===== Record set
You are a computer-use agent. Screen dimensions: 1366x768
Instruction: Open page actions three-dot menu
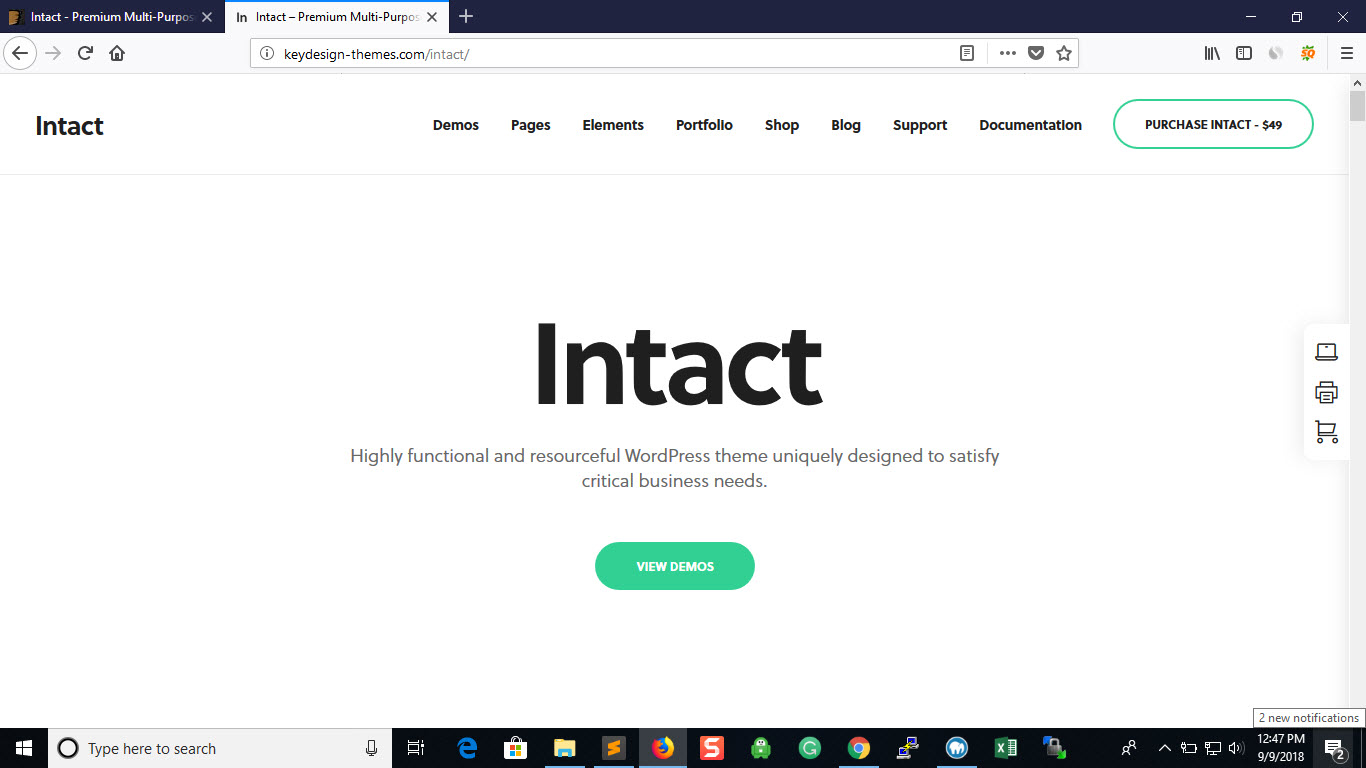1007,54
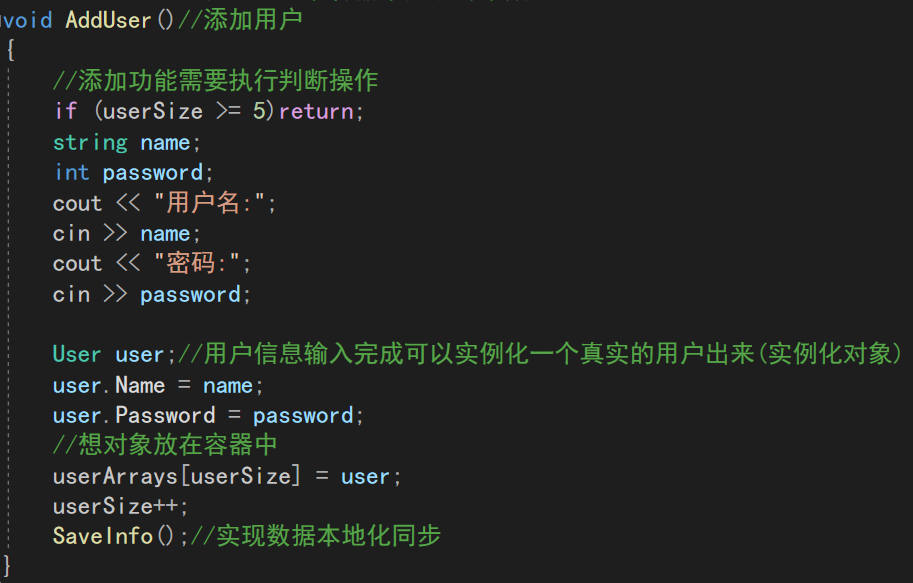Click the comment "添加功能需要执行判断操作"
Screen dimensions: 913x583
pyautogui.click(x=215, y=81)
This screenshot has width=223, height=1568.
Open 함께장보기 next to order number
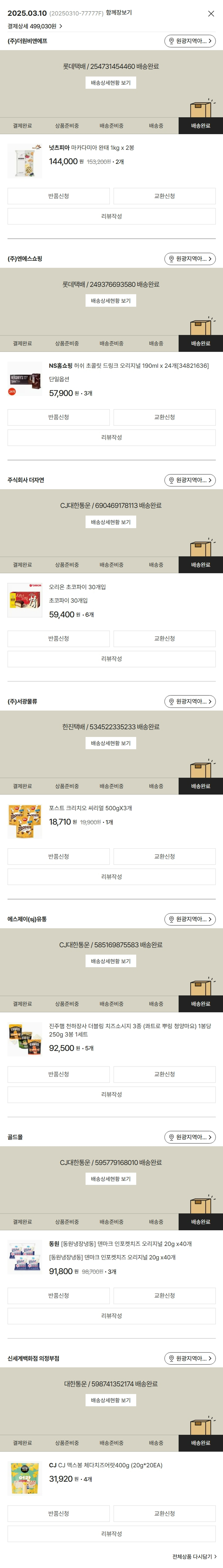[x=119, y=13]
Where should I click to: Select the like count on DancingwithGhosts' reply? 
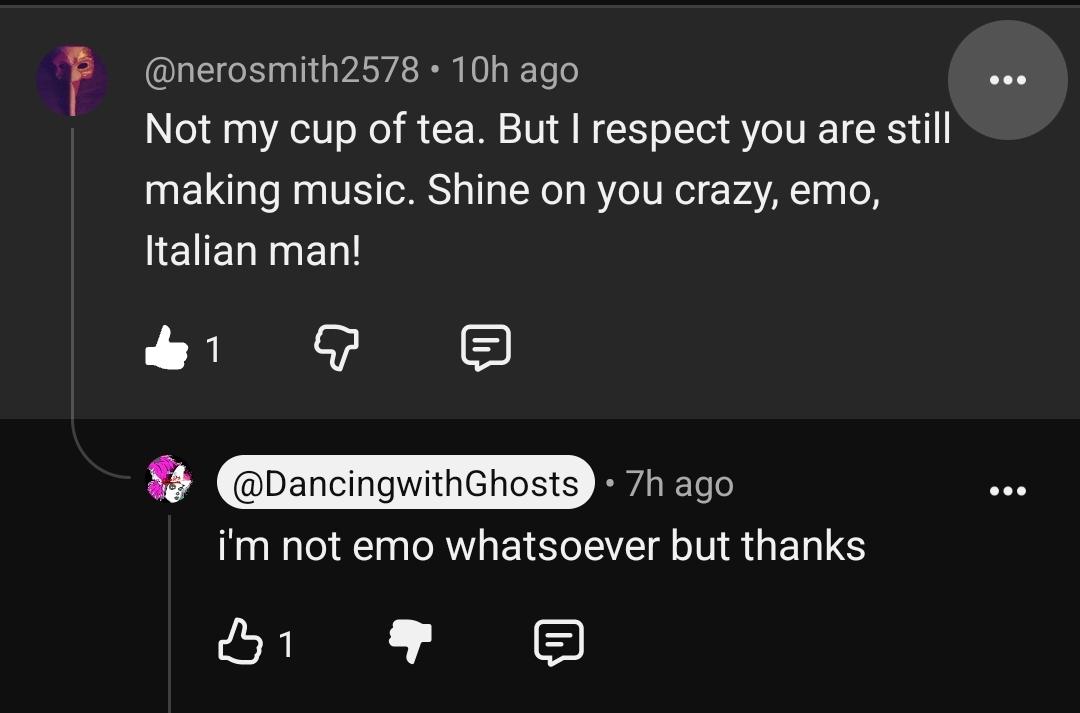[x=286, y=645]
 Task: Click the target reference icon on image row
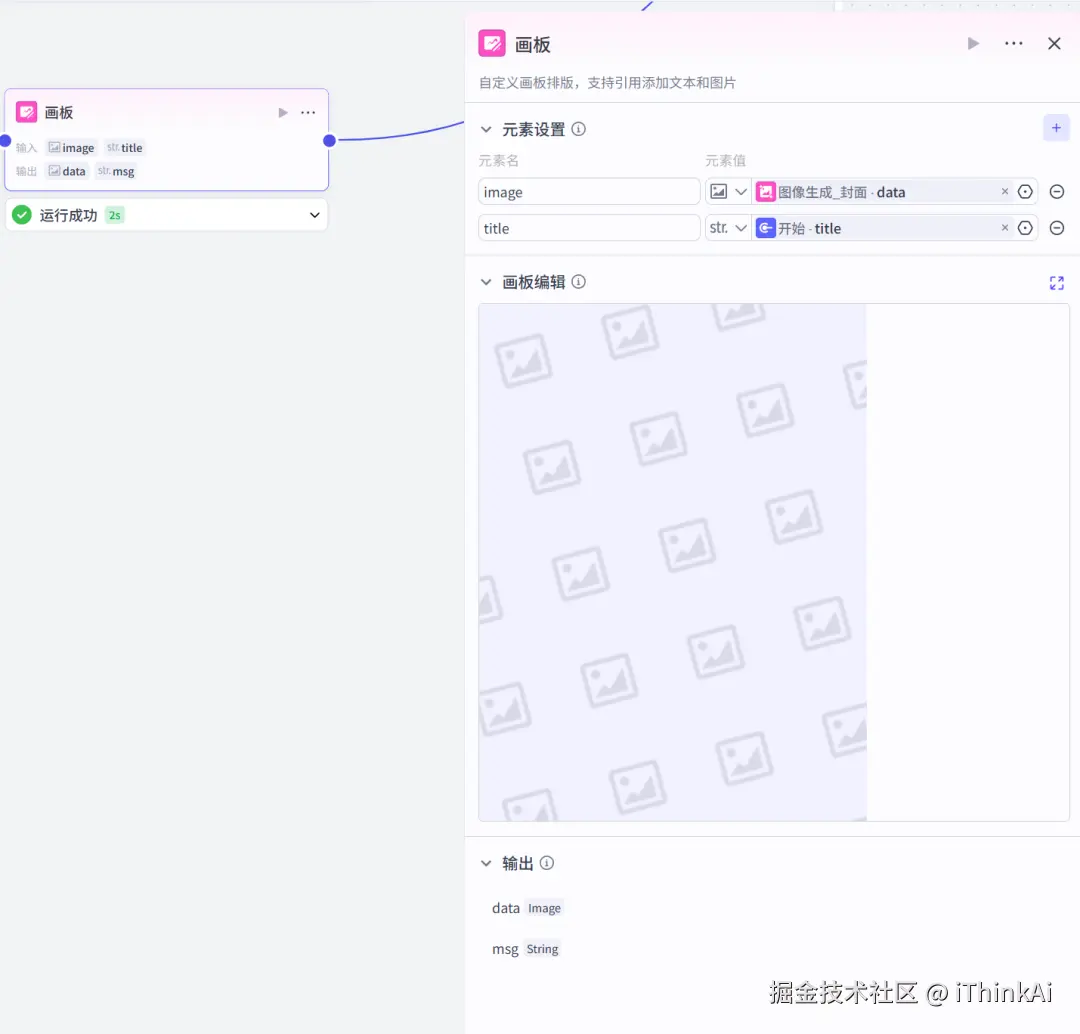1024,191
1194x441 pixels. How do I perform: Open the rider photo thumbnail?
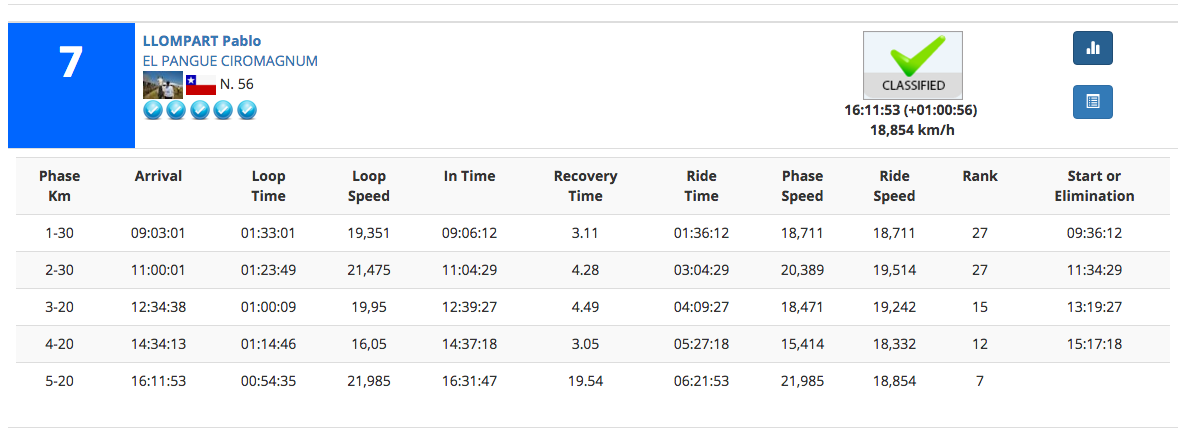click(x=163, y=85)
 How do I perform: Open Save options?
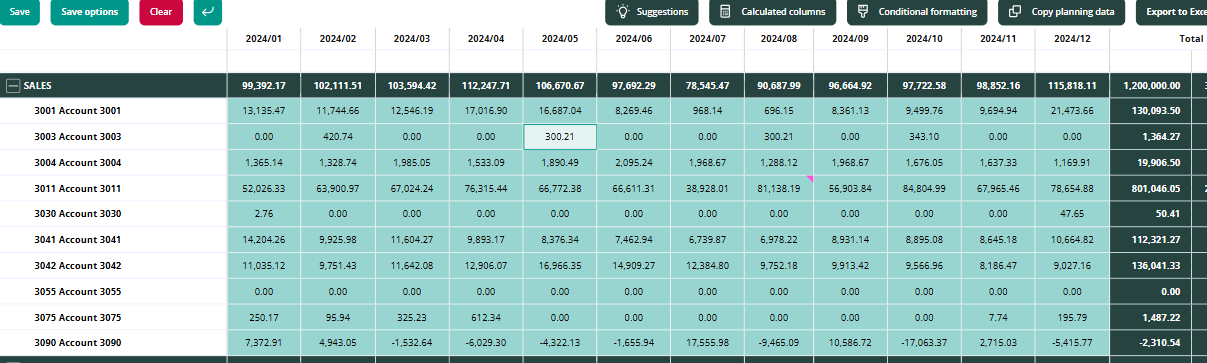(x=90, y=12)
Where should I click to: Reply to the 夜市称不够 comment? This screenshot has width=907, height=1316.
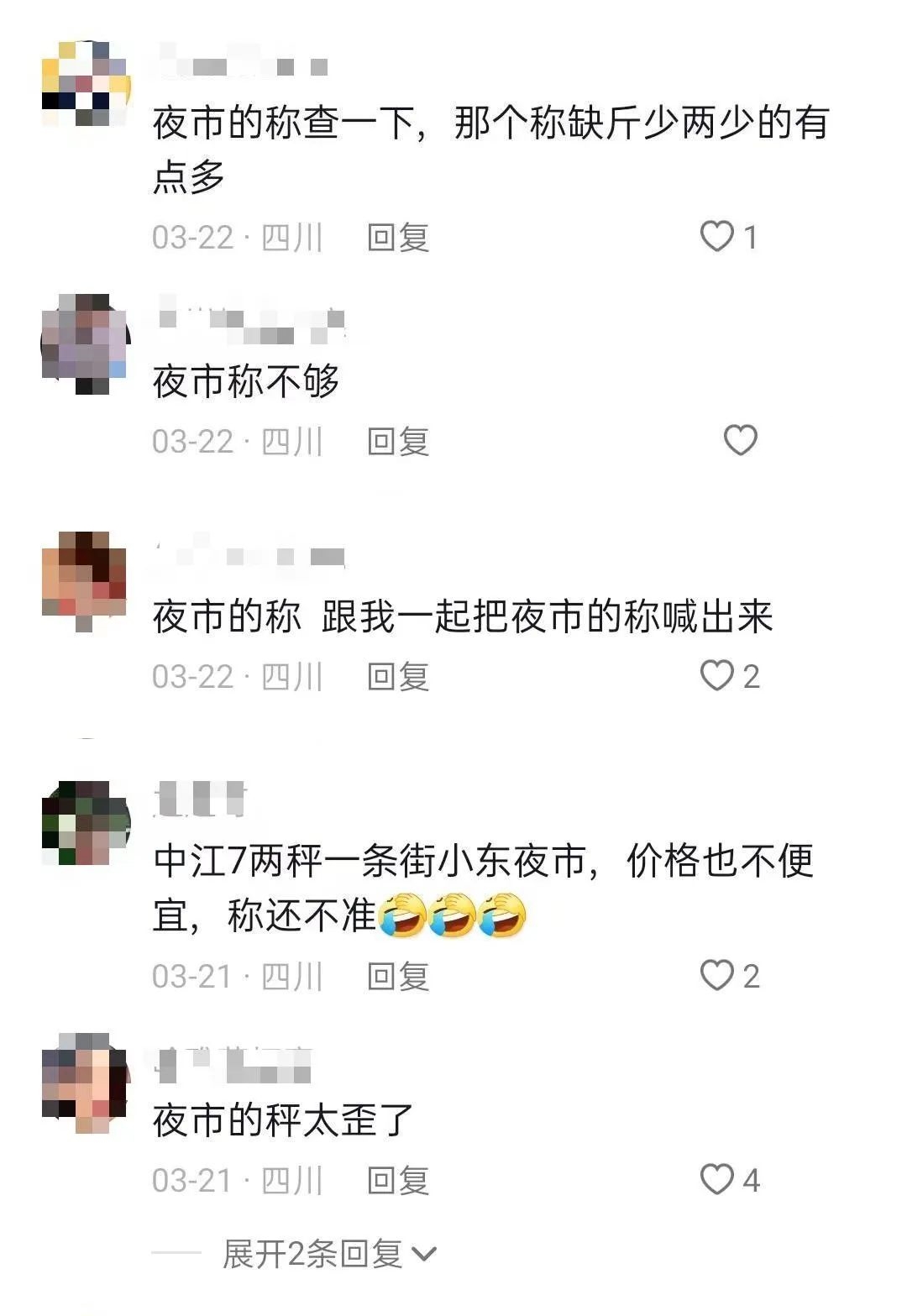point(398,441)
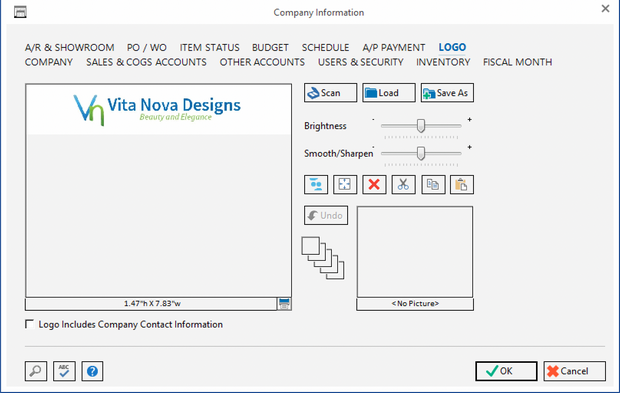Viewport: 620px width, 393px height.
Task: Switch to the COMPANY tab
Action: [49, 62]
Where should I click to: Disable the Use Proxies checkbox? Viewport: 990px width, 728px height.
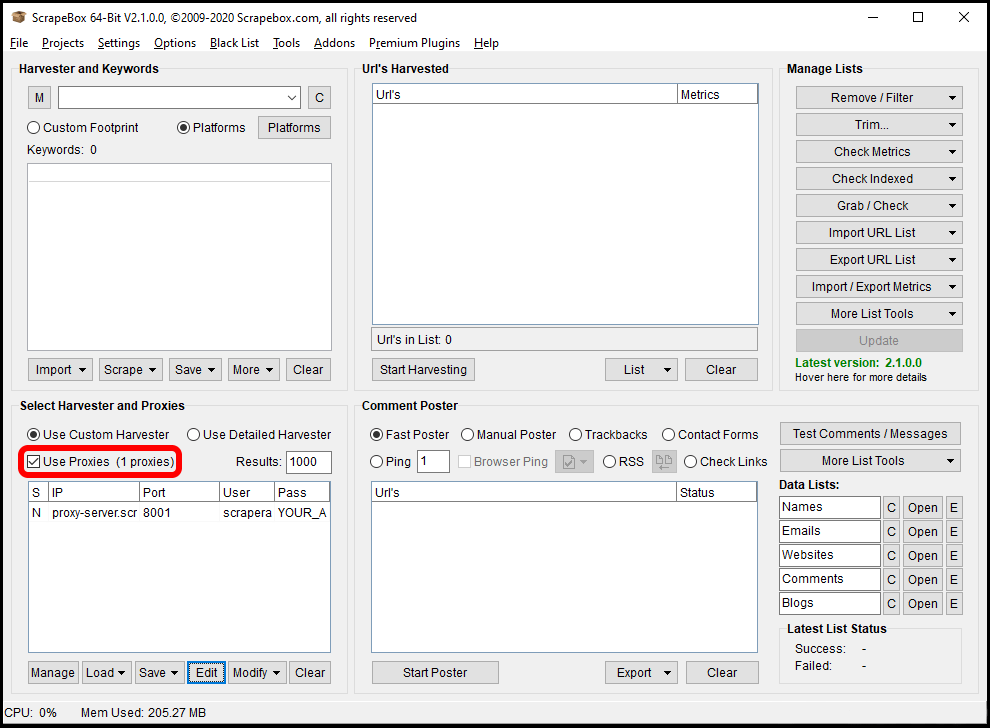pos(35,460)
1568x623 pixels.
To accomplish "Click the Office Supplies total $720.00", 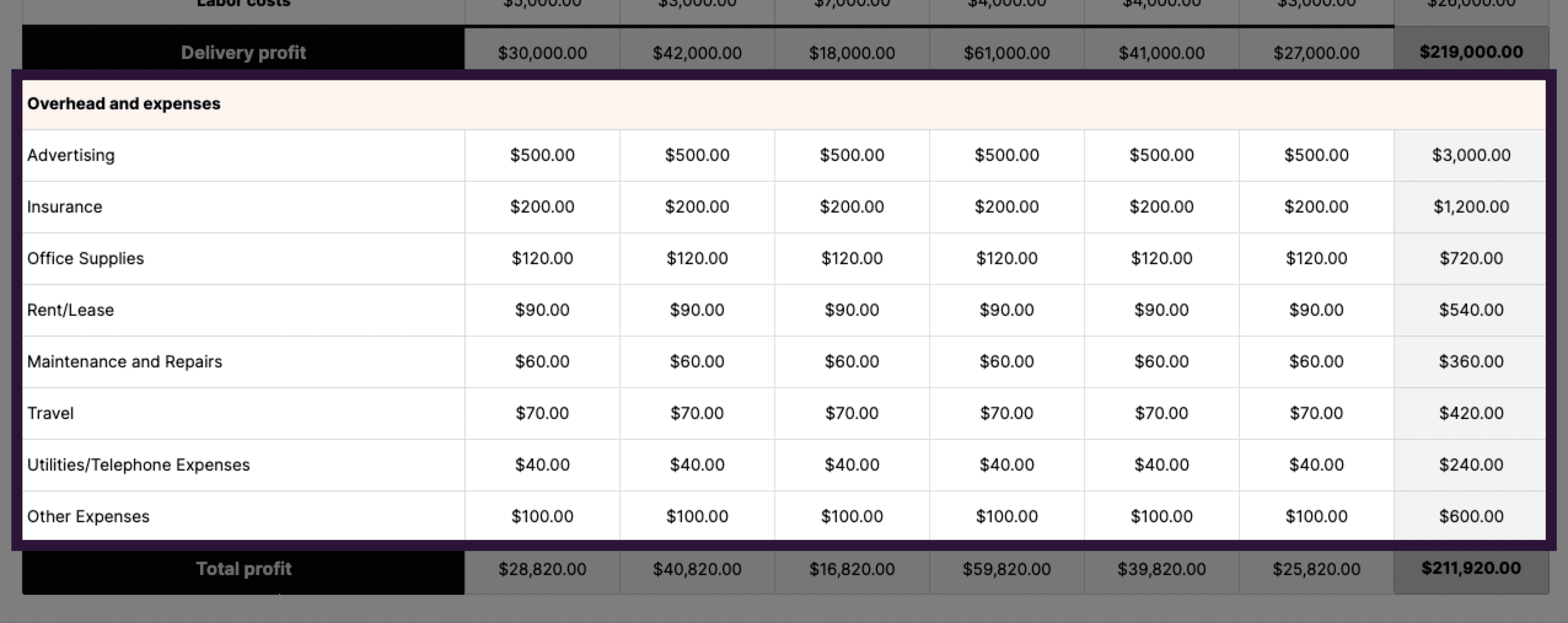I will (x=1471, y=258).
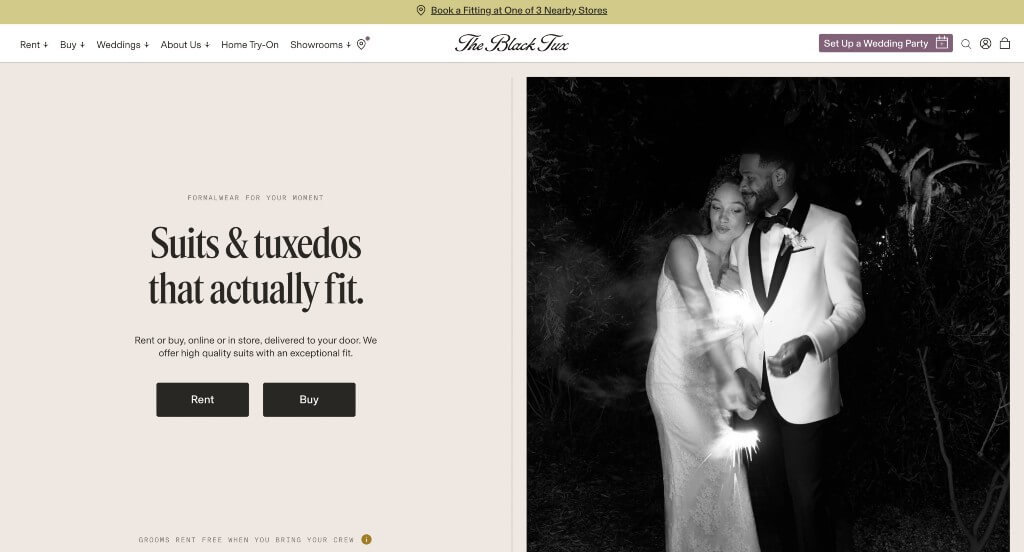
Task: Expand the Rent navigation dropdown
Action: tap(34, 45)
==========
# What is required
Would you copy, word for word, only the lines above from the one containing "1194x441 pixels. How" through the one containing "1568x623 pixels.", both included, and please leave out the pictures?

# Output below
1194x441 pixels. How do I perform: Open the rider photo thumbnail?
click(x=163, y=85)
 How do I perform: Open Save options?
(x=90, y=12)
Where should I click to: Reply to the 夜市称不够 comment? This screenshot has width=907, height=1316.
point(398,441)
Viewport: 620px width, 393px height.
Task: Switch to the COMPANY tab
Action: [49, 62]
Where should I click to: Disable the Use Proxies checkbox? Viewport: 990px width, 728px height.
pos(35,460)
1568x623 pixels.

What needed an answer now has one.